■ EXERCISE DIRECTIONS ■
Range to reproduce from the entries below: the line with "电气特性 (92, 423)", the line with "[Twitter] (151, 2305)", and every line in between. Give them exactly and give nothing else.

RAW DATA below:

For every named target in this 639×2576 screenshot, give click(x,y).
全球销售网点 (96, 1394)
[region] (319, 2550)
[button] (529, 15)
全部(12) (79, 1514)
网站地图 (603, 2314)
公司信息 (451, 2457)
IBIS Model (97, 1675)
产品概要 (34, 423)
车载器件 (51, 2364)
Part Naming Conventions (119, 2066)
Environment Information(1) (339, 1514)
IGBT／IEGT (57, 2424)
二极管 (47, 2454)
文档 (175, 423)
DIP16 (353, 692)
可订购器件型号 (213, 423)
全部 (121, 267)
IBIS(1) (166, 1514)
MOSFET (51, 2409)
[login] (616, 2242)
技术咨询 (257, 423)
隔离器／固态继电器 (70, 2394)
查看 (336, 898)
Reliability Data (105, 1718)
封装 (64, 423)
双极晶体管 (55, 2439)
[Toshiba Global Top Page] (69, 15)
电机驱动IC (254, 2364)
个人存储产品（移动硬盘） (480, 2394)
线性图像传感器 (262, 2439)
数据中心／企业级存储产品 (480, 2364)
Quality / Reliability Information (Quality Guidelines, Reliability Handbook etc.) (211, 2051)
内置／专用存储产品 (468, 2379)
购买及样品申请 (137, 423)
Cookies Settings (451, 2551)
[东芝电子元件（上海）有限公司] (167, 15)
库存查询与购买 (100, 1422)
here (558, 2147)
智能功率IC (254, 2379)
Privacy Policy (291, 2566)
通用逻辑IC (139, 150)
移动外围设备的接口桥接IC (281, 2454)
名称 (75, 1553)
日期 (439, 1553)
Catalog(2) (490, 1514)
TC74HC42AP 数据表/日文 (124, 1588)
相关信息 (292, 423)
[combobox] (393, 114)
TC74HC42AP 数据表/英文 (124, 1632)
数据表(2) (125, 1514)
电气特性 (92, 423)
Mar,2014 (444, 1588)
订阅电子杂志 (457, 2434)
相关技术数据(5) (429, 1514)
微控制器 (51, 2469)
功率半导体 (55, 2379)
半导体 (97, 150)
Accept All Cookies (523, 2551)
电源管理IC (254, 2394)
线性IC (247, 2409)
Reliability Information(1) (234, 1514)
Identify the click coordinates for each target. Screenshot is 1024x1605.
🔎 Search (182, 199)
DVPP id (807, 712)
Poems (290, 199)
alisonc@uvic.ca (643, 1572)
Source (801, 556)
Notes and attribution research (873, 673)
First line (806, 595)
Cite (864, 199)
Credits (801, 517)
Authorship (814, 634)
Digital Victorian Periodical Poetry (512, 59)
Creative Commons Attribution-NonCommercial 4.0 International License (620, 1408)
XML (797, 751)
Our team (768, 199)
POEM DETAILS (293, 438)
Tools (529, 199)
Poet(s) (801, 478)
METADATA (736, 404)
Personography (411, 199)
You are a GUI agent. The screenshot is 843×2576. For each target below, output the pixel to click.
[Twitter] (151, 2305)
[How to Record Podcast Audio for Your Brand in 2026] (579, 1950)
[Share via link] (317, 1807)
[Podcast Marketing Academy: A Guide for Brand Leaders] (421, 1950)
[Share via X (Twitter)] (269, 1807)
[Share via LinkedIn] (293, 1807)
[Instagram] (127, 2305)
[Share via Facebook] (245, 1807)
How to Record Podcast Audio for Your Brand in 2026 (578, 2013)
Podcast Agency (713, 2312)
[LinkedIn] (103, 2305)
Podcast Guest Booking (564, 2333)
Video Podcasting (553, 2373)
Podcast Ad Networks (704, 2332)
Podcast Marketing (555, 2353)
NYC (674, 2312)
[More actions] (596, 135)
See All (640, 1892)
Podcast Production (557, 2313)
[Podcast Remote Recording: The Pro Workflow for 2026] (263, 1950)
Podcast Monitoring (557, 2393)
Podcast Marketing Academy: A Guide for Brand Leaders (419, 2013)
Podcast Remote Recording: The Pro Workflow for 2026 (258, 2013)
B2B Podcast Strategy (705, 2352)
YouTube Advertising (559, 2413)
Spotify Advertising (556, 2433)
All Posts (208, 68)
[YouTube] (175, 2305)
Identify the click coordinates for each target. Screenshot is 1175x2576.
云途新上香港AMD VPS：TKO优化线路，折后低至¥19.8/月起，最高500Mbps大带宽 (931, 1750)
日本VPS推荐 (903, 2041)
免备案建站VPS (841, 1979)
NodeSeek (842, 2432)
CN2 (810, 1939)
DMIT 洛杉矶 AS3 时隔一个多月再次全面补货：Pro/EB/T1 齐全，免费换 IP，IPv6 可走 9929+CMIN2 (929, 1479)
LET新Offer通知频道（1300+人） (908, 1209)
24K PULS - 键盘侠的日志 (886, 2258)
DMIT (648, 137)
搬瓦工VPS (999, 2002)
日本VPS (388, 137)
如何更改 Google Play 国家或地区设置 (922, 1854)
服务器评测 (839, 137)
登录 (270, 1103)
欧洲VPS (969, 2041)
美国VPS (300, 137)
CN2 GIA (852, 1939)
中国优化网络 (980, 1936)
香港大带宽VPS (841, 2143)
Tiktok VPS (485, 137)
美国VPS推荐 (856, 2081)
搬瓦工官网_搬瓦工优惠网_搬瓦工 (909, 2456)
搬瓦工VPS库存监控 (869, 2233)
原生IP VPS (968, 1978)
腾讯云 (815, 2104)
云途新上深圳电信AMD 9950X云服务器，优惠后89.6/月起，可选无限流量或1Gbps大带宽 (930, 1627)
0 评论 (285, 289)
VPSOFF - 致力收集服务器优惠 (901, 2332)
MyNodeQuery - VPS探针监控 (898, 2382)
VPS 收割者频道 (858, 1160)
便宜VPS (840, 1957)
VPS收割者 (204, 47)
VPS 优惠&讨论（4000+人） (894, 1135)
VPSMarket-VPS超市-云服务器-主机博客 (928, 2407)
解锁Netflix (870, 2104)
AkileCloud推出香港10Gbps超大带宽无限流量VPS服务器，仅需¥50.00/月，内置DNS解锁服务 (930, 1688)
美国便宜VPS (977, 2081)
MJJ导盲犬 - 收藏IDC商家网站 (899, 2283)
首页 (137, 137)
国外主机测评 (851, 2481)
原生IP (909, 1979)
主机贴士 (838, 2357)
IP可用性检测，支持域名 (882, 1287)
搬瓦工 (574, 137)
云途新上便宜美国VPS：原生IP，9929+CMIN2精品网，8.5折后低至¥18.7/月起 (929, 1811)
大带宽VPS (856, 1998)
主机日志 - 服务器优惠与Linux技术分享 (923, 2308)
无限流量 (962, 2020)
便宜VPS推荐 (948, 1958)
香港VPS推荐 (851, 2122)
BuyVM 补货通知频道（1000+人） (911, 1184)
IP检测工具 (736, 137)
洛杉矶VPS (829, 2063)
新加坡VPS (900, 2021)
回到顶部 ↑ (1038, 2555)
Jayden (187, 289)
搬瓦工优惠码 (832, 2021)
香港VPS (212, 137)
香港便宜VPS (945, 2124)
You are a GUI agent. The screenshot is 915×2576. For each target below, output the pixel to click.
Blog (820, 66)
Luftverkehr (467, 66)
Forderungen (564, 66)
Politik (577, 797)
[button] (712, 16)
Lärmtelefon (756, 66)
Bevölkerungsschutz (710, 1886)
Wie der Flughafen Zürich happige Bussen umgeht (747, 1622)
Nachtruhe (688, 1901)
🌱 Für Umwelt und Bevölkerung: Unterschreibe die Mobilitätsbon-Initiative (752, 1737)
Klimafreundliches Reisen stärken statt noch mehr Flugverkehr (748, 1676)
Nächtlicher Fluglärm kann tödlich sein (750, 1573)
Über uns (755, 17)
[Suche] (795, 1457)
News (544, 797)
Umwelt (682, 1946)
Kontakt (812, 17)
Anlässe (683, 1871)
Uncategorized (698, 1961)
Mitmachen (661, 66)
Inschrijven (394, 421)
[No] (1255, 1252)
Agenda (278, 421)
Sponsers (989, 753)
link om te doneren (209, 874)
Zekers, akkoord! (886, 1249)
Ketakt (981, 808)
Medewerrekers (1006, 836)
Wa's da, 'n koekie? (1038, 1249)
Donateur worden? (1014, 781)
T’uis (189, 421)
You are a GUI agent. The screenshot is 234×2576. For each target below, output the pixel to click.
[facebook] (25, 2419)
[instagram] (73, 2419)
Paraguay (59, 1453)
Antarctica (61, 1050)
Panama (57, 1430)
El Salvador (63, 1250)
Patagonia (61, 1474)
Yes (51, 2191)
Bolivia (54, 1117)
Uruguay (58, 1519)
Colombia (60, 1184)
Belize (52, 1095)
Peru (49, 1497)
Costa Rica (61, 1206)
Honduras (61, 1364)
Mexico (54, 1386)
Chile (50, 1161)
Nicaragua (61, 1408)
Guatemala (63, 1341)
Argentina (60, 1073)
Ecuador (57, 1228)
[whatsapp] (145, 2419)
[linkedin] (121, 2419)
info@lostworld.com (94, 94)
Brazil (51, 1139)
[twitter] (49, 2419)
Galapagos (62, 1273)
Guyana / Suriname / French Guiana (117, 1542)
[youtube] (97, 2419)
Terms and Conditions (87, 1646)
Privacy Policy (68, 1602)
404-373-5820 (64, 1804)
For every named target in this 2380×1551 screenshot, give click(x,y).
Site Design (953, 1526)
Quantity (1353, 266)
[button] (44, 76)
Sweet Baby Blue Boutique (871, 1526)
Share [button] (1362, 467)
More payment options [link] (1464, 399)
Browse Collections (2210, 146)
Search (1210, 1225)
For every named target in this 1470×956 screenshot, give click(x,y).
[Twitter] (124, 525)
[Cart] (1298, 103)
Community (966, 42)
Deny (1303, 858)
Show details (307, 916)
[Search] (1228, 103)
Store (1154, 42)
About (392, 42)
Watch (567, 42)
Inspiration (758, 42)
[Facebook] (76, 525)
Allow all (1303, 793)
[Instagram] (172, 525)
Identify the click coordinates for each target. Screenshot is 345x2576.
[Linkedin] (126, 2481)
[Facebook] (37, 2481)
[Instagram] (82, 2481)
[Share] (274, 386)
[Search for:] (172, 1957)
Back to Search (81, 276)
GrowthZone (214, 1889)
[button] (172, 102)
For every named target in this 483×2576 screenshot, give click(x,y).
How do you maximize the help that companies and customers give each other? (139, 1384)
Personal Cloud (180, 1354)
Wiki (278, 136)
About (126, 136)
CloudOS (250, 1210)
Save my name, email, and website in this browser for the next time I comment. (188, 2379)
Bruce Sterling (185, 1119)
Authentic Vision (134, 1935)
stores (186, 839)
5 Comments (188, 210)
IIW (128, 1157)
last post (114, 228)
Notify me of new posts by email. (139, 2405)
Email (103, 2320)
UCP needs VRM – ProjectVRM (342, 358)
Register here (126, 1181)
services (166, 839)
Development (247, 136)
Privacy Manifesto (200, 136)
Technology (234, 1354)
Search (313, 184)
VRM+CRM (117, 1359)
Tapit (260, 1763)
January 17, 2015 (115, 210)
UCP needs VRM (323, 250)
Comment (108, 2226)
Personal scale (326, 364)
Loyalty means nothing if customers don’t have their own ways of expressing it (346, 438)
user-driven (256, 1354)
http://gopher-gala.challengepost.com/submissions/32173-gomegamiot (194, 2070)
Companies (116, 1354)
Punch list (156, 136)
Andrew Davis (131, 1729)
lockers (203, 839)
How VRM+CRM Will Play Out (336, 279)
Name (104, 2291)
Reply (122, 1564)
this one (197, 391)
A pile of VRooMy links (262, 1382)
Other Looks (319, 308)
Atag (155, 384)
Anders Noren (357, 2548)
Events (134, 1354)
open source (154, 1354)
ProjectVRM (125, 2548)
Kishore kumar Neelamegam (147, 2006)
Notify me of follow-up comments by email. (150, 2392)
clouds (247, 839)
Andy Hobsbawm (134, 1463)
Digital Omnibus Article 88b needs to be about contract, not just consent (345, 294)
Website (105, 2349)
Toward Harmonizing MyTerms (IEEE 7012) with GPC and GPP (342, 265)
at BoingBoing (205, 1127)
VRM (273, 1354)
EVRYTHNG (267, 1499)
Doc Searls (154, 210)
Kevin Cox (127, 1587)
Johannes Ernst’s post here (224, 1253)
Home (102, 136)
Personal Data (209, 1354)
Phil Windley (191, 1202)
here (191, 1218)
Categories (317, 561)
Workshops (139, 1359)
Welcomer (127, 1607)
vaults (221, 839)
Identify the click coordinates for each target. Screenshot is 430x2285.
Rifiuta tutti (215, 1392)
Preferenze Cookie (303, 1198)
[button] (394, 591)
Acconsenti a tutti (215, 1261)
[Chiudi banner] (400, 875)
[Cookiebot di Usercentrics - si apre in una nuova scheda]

End of RAW DATA.

■ TASK SOLUTION ■
电气特性 (92, 423)
Mar,2014 (444, 1588)
订阅电子杂志 (457, 2434)
相关技术数据(5) (429, 1514)
微控制器 (51, 2469)
功率半导体 (55, 2379)
半导体 (97, 150)
Accept All Cookies (523, 2551)
电源管理IC (254, 2394)
线性IC (247, 2409)
Reliability Information(1) (234, 1514)
Identify the click coordinates for each target. Screenshot is 1024x1605.
🔎 Search (182, 199)
DVPP id (807, 712)
Poems (290, 199)
alisonc@uvic.ca (643, 1572)
Source (801, 556)
Notes and attribution research (873, 673)
First line (806, 595)
Cite (864, 199)
Credits (801, 517)
Authorship (814, 634)
Digital Victorian Periodical Poetry (512, 59)
Creative Commons Attribution-NonCommercial 4.0 International License (620, 1408)
XML (797, 751)
Our team (768, 199)
POEM DETAILS (293, 438)
Tools (529, 199)
Poet(s) (801, 478)
METADATA (736, 404)
Personography (411, 199)
You are a GUI agent. The screenshot is 843×2576. For each target below, output the pixel to click.
[Twitter] (151, 2305)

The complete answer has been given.